ConocoPhillips declined to say when its Eldfisk and Embla fields could restart production.
The evacuations came a day after one person died and two were injured when a big wave hit a rig belonging to China Oilfield Services Ltd that had been drilling at the Troll field in the North Sea.
That rig was making its way to the Norwegian coastline on Thursday and was expected to reach land later in the day.
Close to 50 people out of 106 staff onboard, whose living quarters were damaged during the storm, had already been evacuated.
Production at the Troll gas field, operated by Statoil and Norway’s largest, was not affected as the installation was a drilling rig, not a production facility, a Statoil spokesman said.
The Valhall field, operated by BP and co-owned by Hess, was producing at a rate of about 50,000 barrels per day before the shutdown.

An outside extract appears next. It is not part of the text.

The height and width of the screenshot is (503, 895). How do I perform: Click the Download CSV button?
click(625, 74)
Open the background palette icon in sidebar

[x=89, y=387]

ConocoPhillips’ Embla and Eldfisk fields are also part of the Ekofisk crude oil stream, one of four North Sea crudes underpinning the global Brent oil benchmark.
The disruption could add further support to a North Sea market that has been rising due to tighter supplies of another benchmark grade, Forties, and to the wider Brent market.
North Sea traders said there was no information yet on whether Ekofisk crude cargoes had been delayed by the disruption to oil output.
“It depends how long it goes on for. It does not seem to impacting anything just yet. I don’t think we’ll see the impact, if there is any, until Monday,” said a North Sea trading source.
The Ekofisk stream was scheduled to load about 258,000 barrels per day (bpd) in January, and the loading programme for February is expected to be issued on Monday.